**Requirement**
Of all the entries below, retype only the lines from the one with "Task: Click the Select Tool post thumbnail" through the one with "Screen dimensions: 1200x615", exactly as they appear.

Stored items
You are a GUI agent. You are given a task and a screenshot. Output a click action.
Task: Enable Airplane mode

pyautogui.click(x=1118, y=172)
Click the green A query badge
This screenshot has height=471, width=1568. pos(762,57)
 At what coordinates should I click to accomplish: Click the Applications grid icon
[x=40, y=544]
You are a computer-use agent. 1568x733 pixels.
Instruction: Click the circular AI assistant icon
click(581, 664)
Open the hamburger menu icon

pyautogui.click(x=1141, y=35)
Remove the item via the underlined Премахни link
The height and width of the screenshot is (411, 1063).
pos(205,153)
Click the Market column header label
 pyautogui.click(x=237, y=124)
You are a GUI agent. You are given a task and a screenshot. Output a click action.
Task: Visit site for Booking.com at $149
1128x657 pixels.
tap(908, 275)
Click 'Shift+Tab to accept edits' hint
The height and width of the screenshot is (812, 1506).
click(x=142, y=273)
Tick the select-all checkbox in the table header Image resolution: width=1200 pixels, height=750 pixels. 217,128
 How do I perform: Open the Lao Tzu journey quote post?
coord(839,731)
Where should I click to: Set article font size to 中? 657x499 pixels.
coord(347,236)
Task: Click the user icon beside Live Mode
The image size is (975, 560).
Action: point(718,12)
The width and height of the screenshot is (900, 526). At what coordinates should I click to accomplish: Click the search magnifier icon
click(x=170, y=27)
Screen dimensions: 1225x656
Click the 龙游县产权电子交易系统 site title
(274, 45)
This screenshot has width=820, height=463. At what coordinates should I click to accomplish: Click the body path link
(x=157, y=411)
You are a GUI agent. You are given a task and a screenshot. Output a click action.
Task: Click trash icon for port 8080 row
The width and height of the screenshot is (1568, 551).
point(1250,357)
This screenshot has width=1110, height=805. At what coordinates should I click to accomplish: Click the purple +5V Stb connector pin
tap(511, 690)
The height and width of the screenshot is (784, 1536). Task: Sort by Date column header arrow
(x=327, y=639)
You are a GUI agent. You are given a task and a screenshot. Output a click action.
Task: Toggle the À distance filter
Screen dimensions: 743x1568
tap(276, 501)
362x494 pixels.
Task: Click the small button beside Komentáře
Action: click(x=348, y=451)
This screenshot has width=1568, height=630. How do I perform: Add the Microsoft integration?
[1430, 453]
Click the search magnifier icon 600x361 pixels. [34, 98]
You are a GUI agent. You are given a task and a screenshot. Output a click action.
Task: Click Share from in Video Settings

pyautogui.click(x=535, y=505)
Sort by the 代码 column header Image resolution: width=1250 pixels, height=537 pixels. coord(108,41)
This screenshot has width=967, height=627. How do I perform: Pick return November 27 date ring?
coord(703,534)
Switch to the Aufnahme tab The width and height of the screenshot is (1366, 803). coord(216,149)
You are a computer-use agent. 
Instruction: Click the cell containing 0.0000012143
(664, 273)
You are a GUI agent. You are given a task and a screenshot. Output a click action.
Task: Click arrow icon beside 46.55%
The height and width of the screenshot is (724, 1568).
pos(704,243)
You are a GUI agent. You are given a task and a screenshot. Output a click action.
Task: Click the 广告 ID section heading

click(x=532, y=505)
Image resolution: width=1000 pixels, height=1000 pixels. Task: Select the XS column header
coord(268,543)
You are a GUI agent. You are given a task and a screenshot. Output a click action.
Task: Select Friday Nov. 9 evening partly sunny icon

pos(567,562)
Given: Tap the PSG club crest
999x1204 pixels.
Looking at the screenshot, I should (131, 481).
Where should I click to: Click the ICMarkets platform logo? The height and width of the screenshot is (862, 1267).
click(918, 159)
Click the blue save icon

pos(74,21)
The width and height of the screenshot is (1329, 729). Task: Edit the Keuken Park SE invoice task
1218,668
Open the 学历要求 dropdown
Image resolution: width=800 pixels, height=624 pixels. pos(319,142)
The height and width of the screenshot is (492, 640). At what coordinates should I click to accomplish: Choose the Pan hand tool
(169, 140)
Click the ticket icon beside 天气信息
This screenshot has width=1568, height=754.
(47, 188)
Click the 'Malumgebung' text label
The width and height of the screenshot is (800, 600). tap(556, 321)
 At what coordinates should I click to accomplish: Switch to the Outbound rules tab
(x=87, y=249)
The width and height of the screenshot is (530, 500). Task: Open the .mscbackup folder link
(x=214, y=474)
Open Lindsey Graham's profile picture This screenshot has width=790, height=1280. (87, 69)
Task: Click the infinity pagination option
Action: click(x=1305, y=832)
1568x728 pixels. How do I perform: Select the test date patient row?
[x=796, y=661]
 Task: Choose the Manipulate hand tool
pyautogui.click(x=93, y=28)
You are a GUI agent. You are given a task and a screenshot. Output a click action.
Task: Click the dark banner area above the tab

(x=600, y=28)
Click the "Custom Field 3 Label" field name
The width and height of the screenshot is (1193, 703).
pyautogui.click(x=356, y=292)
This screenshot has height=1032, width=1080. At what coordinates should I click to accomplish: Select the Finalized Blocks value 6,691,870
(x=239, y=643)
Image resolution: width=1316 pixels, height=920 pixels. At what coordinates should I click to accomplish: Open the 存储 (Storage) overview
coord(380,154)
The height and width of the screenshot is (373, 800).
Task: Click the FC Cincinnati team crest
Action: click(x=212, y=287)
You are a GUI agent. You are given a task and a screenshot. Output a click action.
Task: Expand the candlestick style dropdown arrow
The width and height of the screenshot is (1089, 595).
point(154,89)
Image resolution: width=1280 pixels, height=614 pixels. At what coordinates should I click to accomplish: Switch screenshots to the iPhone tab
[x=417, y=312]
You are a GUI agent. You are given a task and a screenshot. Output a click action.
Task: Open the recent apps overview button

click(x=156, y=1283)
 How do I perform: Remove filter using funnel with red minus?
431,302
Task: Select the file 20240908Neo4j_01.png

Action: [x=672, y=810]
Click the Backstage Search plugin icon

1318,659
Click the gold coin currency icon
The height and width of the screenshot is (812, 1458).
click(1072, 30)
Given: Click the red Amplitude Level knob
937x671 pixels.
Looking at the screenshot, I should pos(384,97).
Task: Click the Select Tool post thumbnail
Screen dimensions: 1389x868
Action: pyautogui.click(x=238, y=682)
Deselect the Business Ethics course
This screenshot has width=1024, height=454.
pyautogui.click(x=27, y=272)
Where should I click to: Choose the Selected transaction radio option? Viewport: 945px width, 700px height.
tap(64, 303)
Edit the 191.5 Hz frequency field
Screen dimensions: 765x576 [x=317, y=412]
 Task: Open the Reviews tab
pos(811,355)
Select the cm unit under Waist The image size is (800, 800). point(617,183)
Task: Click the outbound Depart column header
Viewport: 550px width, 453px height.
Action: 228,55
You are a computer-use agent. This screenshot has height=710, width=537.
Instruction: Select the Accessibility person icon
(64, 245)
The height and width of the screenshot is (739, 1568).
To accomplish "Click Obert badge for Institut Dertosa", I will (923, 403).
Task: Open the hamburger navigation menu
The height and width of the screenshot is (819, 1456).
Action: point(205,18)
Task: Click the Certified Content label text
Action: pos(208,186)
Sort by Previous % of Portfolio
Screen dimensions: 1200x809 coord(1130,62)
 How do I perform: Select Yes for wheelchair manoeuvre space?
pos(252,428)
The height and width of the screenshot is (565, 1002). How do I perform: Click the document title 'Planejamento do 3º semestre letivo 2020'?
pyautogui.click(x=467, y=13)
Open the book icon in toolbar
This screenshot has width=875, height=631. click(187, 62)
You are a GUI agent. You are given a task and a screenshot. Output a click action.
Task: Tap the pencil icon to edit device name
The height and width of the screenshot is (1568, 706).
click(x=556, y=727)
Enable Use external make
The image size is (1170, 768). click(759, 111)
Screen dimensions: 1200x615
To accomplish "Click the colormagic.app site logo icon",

**Completed exercise**
Task: Click the Select Tool post thumbnail
Screen dimensions: 1389x868
Action: pyautogui.click(x=238, y=682)
Deselect the Business Ethics course
This screenshot has width=1024, height=454.
pyautogui.click(x=27, y=272)
Where should I click to: Choose the Selected transaction radio option? Viewport: 945px width, 700px height.
tap(64, 303)
Edit the 191.5 Hz frequency field
Screen dimensions: 765x576 [x=317, y=412]
 Task: Open the Reviews tab
pos(811,355)
Select the cm unit under Waist The image size is (800, 800). point(617,183)
Task: Click the outbound Depart column header
Viewport: 550px width, 453px height.
Action: 228,55
You are a computer-use agent. This screenshot has height=710, width=537.
Instruction: Select the Accessibility person icon
(64, 245)
The height and width of the screenshot is (739, 1568).
To accomplish "Click Obert badge for Institut Dertosa", I will (923, 403).
Task: Open the hamburger navigation menu
The height and width of the screenshot is (819, 1456).
Action: point(205,18)
Task: Click the Certified Content label text
Action: pos(208,186)
Sort by Previous % of Portfolio
Screen dimensions: 1200x809 coord(1130,62)
 How do I perform: Select Yes for wheelchair manoeuvre space?
pos(252,428)
The height and width of the screenshot is (565, 1002). How do I perform: Click the document title 'Planejamento do 3º semestre letivo 2020'?
pyautogui.click(x=467, y=13)
Open the book icon in toolbar
This screenshot has width=875, height=631. click(187, 62)
You are a GUI agent. You are given a task and a screenshot. Output a click action.
Task: Tap the pencil icon to edit device name
The height and width of the screenshot is (1568, 706).
click(x=556, y=727)
Enable Use external make
The image size is (1170, 768). click(759, 111)
Screen dimensions: 1200x615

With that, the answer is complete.